> **Work required**
Copy out the lines of the records exactly, starting at the line that contains "You are a computer-use agent." and ending at the line that contains "I will pos(261,126).", both included.

> **Records shown**
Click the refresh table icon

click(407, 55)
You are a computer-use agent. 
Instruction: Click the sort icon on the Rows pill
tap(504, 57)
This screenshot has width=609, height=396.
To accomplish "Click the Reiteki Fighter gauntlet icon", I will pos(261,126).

==

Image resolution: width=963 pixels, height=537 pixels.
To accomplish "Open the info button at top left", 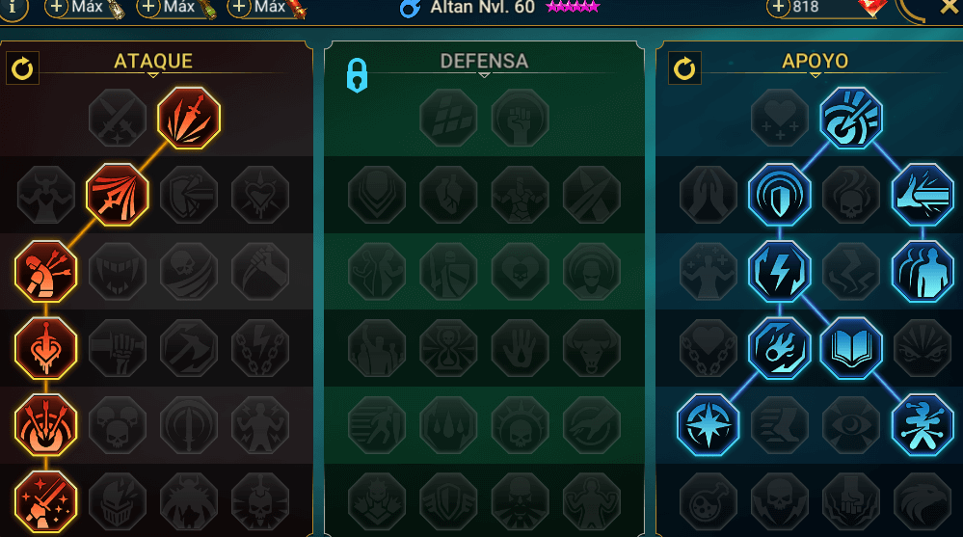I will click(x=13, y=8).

> **Written reply**
You are a computer-use agent. 
Instruction: Click the sort icon on the Rows pill
tap(504, 57)
This screenshot has width=609, height=396.
To accomplish "Click the Reiteki Fighter gauntlet icon", I will pos(261,126).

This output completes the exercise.